## Text segment
^^^^^^^^

Islamo-fascists run amuck in Dhaka
The Islamist party men torched police motorbikes, vandalised three news vans and dozens of public and private vehicles and beat up the common people indiscriminately. These were only a few snap shots of the guerilla-style attack from a procession of the Islami Chhatra Shibir, a pro-Jamaat-e-Islami student wing, at Farmgate and Karwan Bazar. It was not the first time that the Jamaat-Shibir men went on the rampage and wounded police personnel. They have done so almost every day since November 5 in Dhaka and elsewhere in the country.
On November 4, the Jamaat announced a nine-day agitation programme beginning from November 5 to press home its demand for the immediate release of the party's top leaders, including those facing war crimes trial. Till Monday, more than 200 policemen, at least 300 people and three journalists were injured during clashes between the police and Jamaat-Shibir men across the country. They ended their protest programme yesterday through a targeted attack on the law enforcers in an unprecedented manner, leaving about 20 policemen injured in Dhaka, Khulna and Cox's Bazar.

^^^^^^^^

## Dataset section
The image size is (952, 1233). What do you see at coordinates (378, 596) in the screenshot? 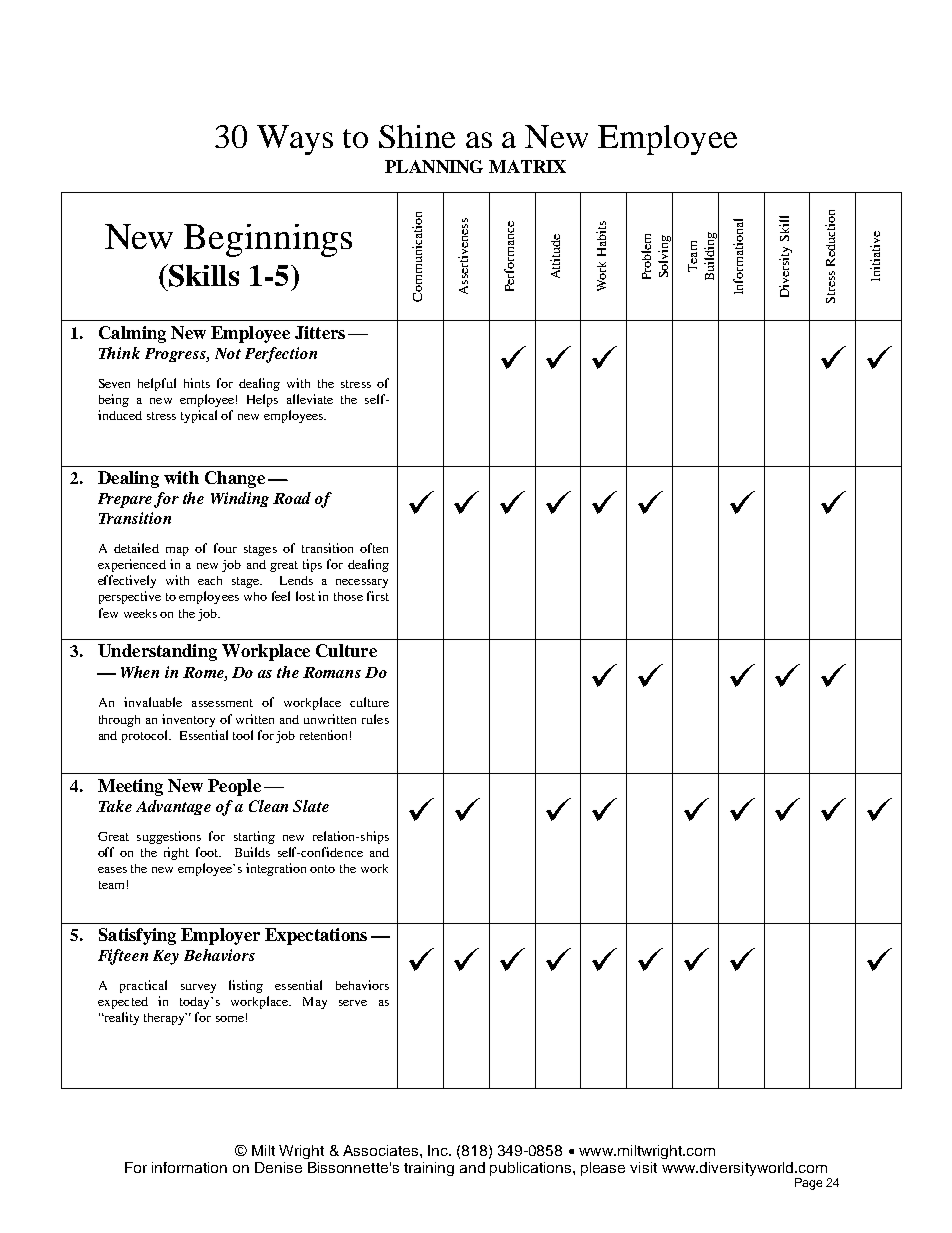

^^^^^^^^

## Requests
A - Answer the following questions using the news report on the Jamaat-Shibir violence in Dhaka.
(i) Which student wing's procession carried out the attack at Farmgate and Karwan Bazar?
(ii) On what date did the Jamaat announce its nine-day agitation programme?
(iii) In which three places were about 20 policemen injured when the protest programme ended?
B - Extend the news report on the Jamaat-Shibir violence in Dhaka with one further paragraph that follows on from its final sentence.

## Solved tasks
A -
(i) The Islami Chhatra Shibir, a pro-Jamaat-e-Islami student wing.
(ii) November 4.
(iii) Dhaka, Khulna and Cox's Bazar.

B -
Noticeably, the police role during these attacks throughout the week seemed very unusual. They either tried to escape those attacks or were just silent observers, witnesses said. Only a few policemen went on a counter attack, mainly in self-defence, they added. Never in the past had police played such a passive role during a political violence. It was about 4:15 pm. Hundreds of vehicles were stranded on both sides of Farmgate-Karwan Bazar road in a heavy traffic. All of a sudden, around 50 Shibir men started vandalising vehicles -- BRTC double-deckers, private cars, motorbikes, human haulers. They also vandalised three news vans of ATN News and set fire to two police motorbikes at Karwan Bazar, police said.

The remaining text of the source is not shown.